Alternatively there may be direct interference by methimazole. Though TSH interference was suggested by Sharp et al. (1987), avian TSH had not been purified at the time, thus in demonstrating the supposed cross-reactivity of TSH with the LH assay, they relied on methimazole to trigger increased TSH by inducing hypothyroidism. This raises the possibility that TSH effect Sharp et al. (1987) observed was at least in part direct interference by methimazole. However, this is countered by the observation that methimazole treatment is able to suppress gonadal growth and LH in both rats and Japanese quail, when measured using alternate LH assays (Valle et al., 1985, Weng et al., 2007). Furthermore, Valle et al. (1985) observed that methimazole treatment directly impacted LH receptor density within the testis of immature rats, and that LH receptor density remained decreased even in response to replacement treatment with T3. However, the Leydig cells from these animals produced testosterone normally in response to stimulation with a hCG antagonist in culture. Thus the possibility of direct action by methimazole on the testes through LH receptor density or other pathways cannot be ruled out. However, the differential response to T3 and T4 replacement therapies supports alternative explanations. While the exact cause remains unclear, it appears that chemical thyroidectomy with methimazole has pleiotropic effects across a number of systems and tissues that complicates interpretation of simple physiological and hormonal responses to its use. Given the complex interrelationships of HPT activity and gonadal function, the LH data remain unexplained. Therefore, future work is urgently needed to disentangle the effects of systemic TH suppression by methimazole on LH and more broadly on the HPG axis.
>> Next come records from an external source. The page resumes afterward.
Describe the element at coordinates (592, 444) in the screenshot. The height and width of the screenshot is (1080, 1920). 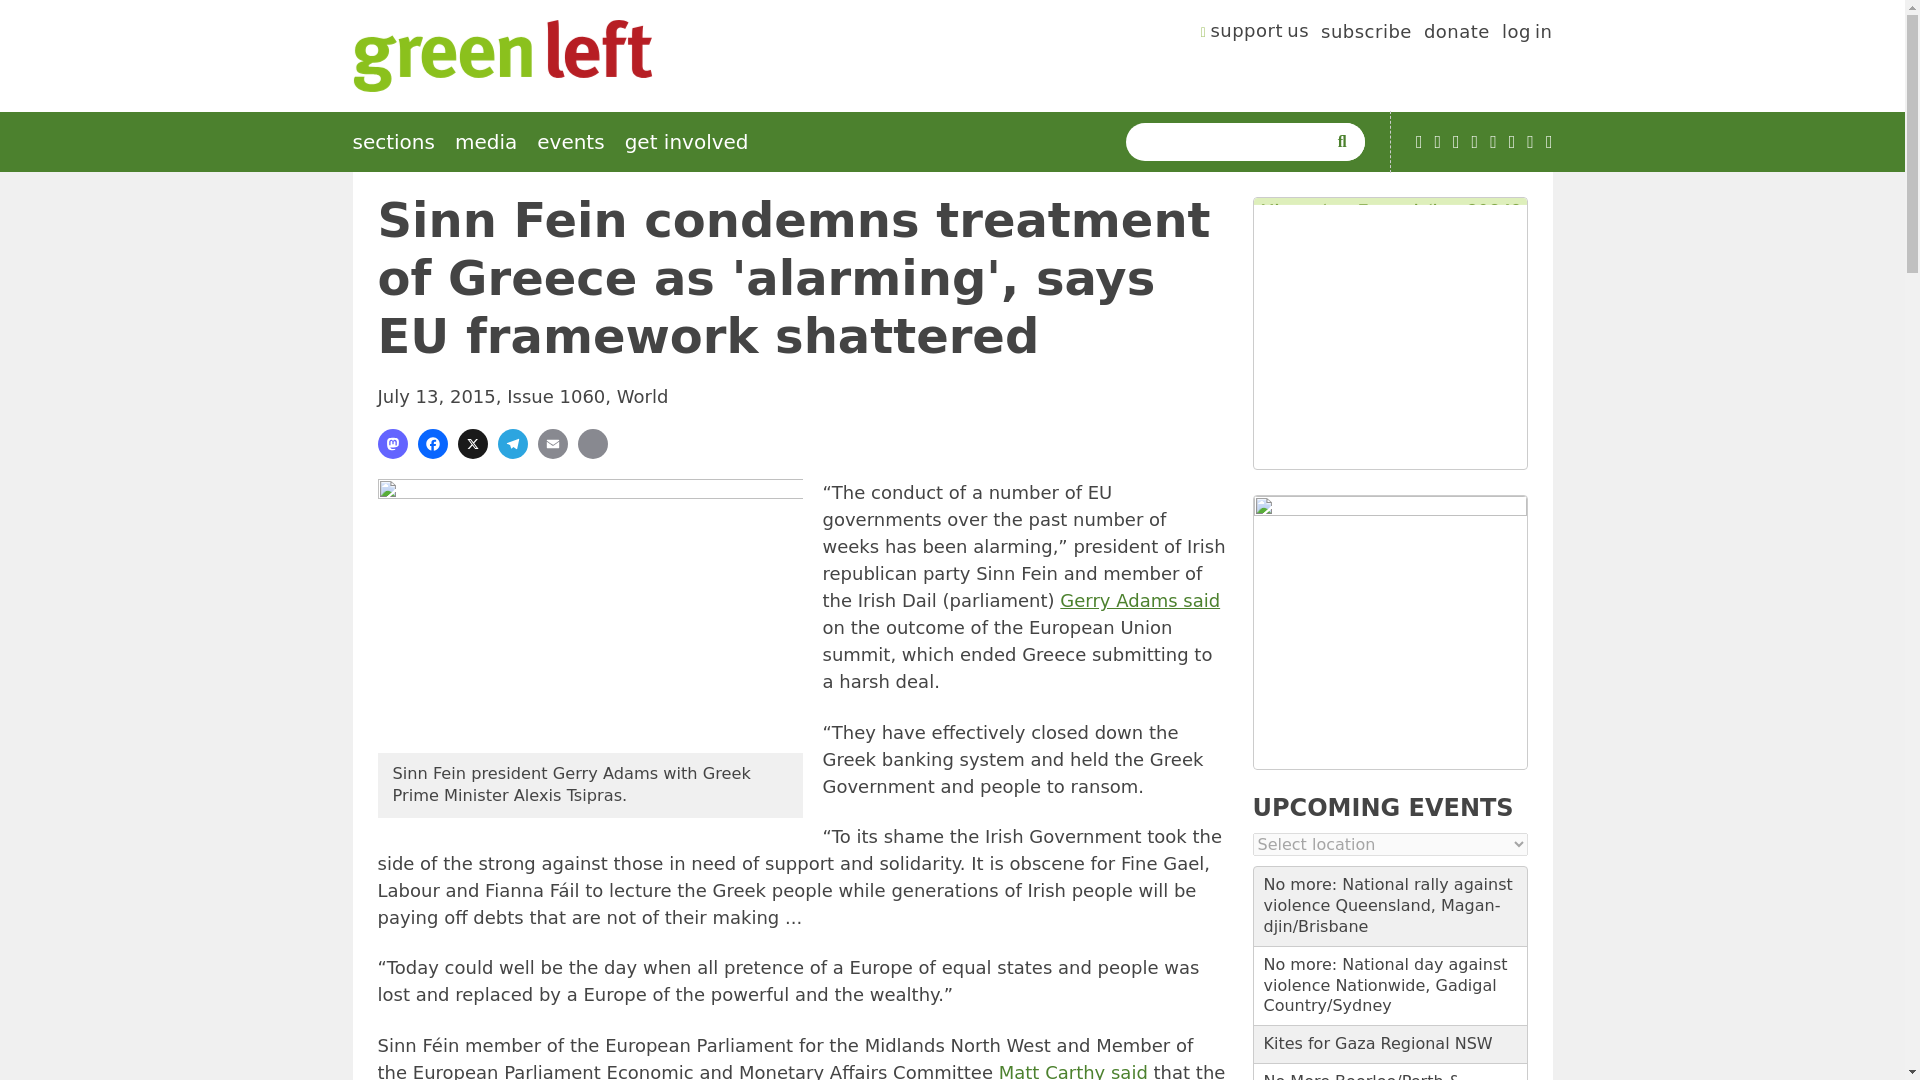
I see `Print` at that location.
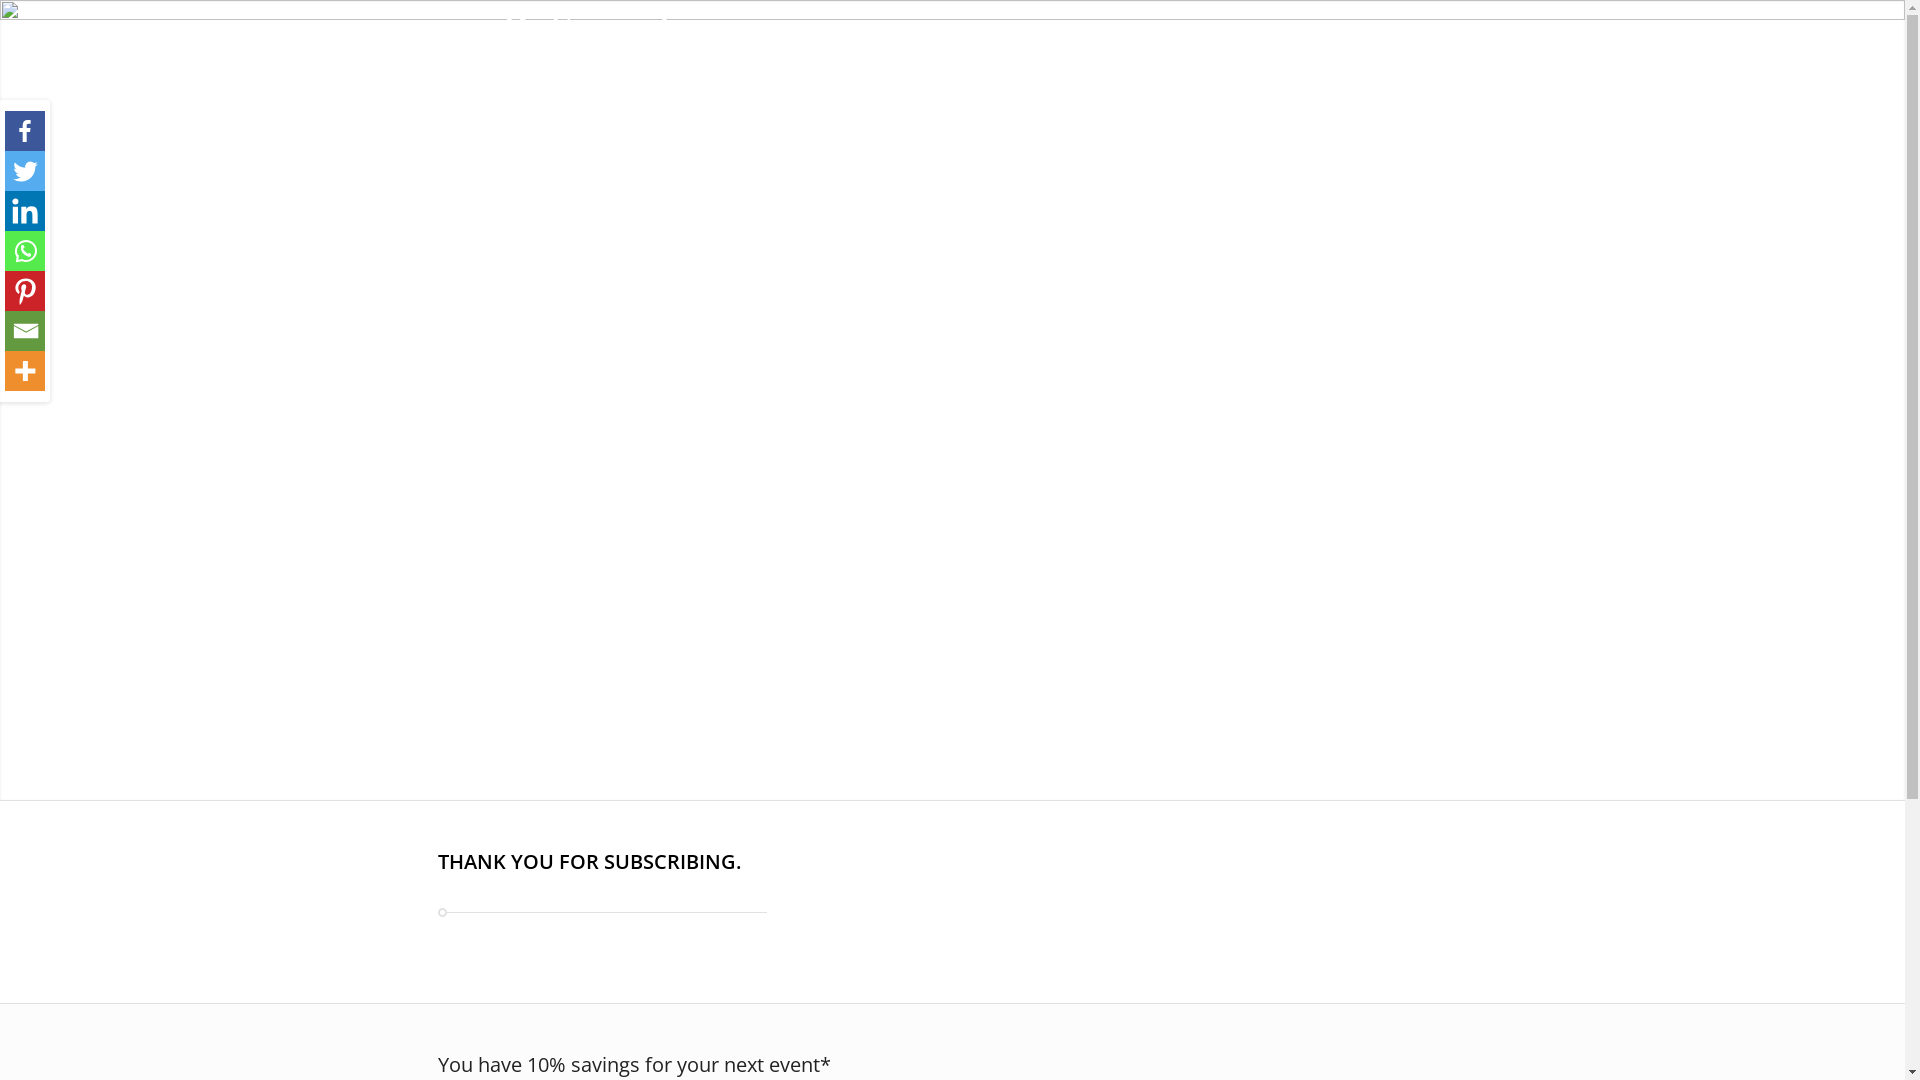 This screenshot has height=1080, width=1920. Describe the element at coordinates (1028, 38) in the screenshot. I see `WORK` at that location.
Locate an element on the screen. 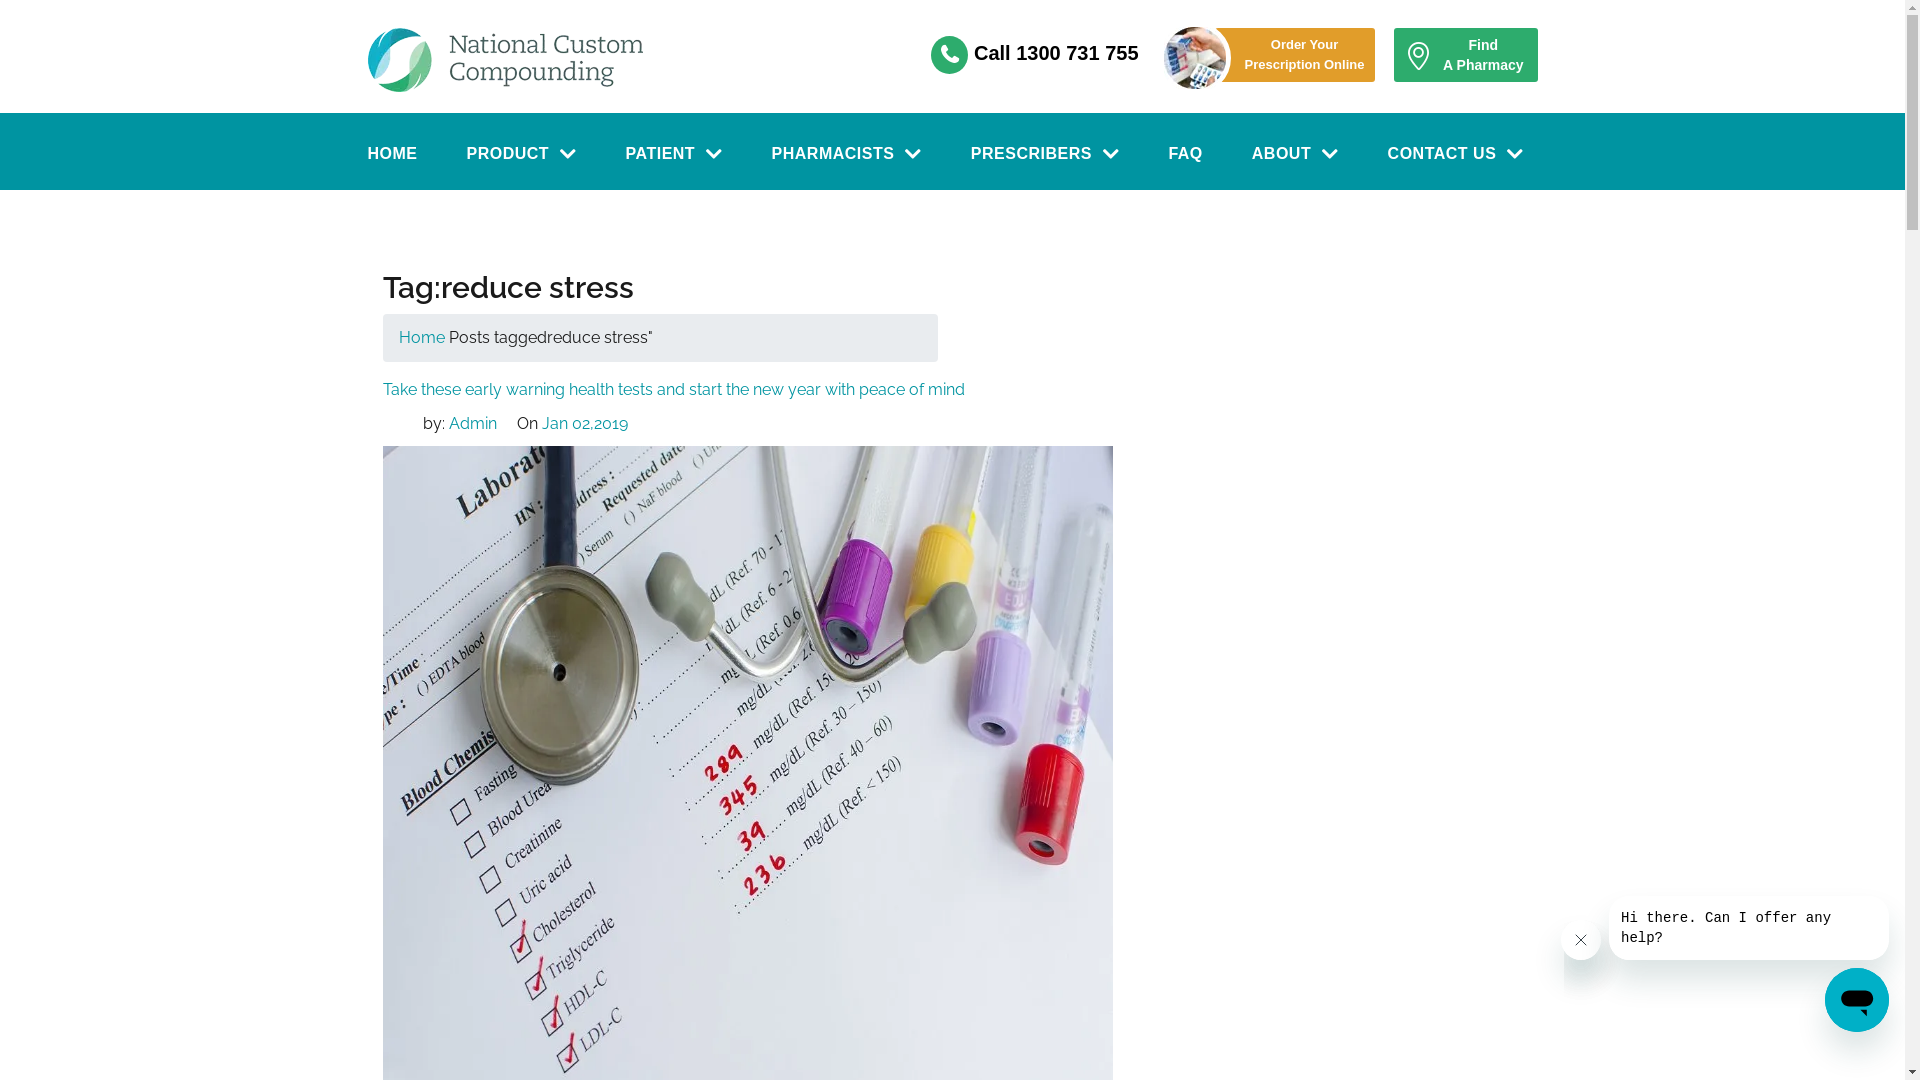  Close message is located at coordinates (1581, 940).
This work may be particularly fruitful in revealing novel mechanisms of HPG and HPT cross talk and regulation.

Lesioning studies of the ventral medial hypothalamus (VMH) in white-throated sparrows have identified this as a site of central control of pre-nuptial molt (Kuenzel, 1974). However, our data suggest that TH control of pre-nuptial molt is peripheral, likely at the level of the feather follicle, rather than by central action of TH, because of the non-differential response of MT3 and MT4 treatments. This view is further supported by our observation of differential response to T3 and T4 replacement treatments for testicular growth. If the proposed mechanism of variable transport of T4 versus T3 across the blood brain barrier explains our observation of the inhibition of testicular growth results, then the observation of equivalent rescue by both T3 and T4 replacement for pre-nuptial molt is most parsimoniously explained by peripheral rather than central action.

Conclusions

Together these results further support the involvement of TH in the regulation and control of both the breeding and pre-nuptial molting life history stages. The conflicting effects of T3 versus T4 replacement with regards to testicular growth and LH levels highlight the importance of multi-level regulation of the thyroid system. Furthermore, THs are likely acting at the organizational level during initial photostimulation influencing the development and full expressions of molt and gonadal recrudescence and later to trigger the onset of photorefractoriness (Dawson et al., 1985, Follett and Nicholls, 1985, Follett and Nicholls, 1988) and future work should seek to disentangle these two processes. Furthermore, these results emphasize the complexity of the HPG and HPT axes, their regulation and interplay that urgently require further study. A detailed understanding of transporter, deiodinase, and receptor regulations spatially and temporally within target tissues will be critical to further explanations of the unique role of thyroid hormones in regulation of seasonal transitions.